Maxi sequestro per 25 milioni i falsi ‘made in Italy’ l’indagine

L’operazione, è stata avviata nelle scorse settimane. Condotta condotta con successo dai Finanzieri del Gruppo Pronto Impiego Torino. Un costante controllo economico del territorio volto a prevenire e reprimere fenomeni commerciali fraudolenti a portato la scoperta della frode.

Su alcuni scaffali espositivi della grande distribuzione, sono stati individuati accessori d’abbigliamento (biancheria intima, calze, collant) e articoli per la casa (cavatappi, colini, mestoli, posate, pentole e coperchi) recanti falsamente l’origine italiana.

Una distribuzione a livello nazionale

L’indagine ha portato alla luce l’intera filiera distributiva che risultata essere ramificata su buona parte del territorio nazionale. Tuttavia il modus operandi prevedeva che la merce, una volta importata, venisse, successivamente, etichettata, presso i magazzini aziendali, con i simboli tipici dell’italianità, di modo da indurre in errore gli acquirenti sulla reale origine della stessa.

Torino, Roma, Brescia, Treviso, Bari, Firenze e Lecce: queste le province interessate. Il maxi intervento dei militari delle Fiamme Gialle torinesi, coordinati dalla locale Procura della Repubblica, si è concluso con il sequestro di oltre 15.000.000 di articoli illeciti. Un valore commerciale stimato di circa 25 milioni di euro.
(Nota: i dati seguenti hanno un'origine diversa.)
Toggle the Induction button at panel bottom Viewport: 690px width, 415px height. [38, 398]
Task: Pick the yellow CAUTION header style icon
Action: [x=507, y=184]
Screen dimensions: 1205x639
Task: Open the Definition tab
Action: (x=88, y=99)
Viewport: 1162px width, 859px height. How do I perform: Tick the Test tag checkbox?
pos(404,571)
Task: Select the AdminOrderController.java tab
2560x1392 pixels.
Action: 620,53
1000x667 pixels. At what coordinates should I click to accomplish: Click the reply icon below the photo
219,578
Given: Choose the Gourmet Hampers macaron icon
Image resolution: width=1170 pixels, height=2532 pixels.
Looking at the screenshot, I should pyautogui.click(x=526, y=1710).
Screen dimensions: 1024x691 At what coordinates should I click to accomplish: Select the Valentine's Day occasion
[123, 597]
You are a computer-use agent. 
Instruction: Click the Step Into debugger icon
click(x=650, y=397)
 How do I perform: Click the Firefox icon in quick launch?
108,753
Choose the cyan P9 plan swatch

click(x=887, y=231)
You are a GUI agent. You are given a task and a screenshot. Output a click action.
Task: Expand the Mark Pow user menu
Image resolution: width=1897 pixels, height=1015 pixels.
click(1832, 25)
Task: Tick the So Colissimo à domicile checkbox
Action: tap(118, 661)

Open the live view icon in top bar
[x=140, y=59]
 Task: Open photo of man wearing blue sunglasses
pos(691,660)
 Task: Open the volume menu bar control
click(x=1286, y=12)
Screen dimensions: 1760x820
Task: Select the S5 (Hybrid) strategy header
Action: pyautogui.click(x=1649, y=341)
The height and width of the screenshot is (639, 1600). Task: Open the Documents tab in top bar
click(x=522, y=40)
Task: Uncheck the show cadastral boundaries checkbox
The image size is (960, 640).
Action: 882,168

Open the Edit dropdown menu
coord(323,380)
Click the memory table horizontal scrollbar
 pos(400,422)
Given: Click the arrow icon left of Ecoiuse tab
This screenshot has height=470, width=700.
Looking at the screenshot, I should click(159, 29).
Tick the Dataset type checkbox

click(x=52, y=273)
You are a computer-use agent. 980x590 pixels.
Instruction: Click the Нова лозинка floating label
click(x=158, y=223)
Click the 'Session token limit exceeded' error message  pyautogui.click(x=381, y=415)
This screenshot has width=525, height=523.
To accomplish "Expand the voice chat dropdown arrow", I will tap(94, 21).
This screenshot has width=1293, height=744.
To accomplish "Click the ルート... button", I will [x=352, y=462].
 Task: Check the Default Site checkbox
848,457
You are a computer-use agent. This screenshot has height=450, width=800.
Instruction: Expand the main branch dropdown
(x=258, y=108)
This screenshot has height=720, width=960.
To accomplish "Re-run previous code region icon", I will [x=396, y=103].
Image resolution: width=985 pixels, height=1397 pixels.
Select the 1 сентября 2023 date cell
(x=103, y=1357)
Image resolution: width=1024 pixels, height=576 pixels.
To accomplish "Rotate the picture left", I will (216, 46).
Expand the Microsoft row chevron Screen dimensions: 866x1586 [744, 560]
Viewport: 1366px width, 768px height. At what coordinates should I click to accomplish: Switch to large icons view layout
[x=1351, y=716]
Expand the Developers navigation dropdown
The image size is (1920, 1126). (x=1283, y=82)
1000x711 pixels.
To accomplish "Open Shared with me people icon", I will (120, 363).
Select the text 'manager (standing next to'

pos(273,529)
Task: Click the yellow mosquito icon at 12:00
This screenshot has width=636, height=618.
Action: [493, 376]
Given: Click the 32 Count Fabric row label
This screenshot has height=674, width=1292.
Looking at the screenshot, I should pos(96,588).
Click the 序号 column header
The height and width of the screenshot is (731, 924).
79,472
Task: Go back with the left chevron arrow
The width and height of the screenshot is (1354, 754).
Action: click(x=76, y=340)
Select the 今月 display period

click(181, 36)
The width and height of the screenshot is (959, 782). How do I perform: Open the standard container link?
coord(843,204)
Maxi sequestro per falsi ‘made in Italy 8 denunciati

8 gli importatori, italiani e cinesi, denunciati all’Autorità giudiziaria, dovranno ad ogni modo rispondere sia dei reati di frode in commercio e falsa indicazione di origine qualitativa. Inoltre dovranno rispondere delle violazioni amministrative previste dalla normativa di settore a tutela del Made In Italy.